• Task to carry out
Reproduce, with no changes, the line that contains "This screenshot has width=852, height=791." and all the lines that come after it in the records.
++++++++++
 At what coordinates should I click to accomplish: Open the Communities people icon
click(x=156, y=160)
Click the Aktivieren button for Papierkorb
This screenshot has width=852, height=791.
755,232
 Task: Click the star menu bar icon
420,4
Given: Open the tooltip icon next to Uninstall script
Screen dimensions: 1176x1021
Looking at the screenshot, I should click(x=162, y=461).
++++++++++
• Solved problem
This screenshot has width=852, height=791.
755,232
 Task: Click the star menu bar icon
420,4
Given: Open the tooltip icon next to Uninstall script
Screen dimensions: 1176x1021
Looking at the screenshot, I should click(x=162, y=461).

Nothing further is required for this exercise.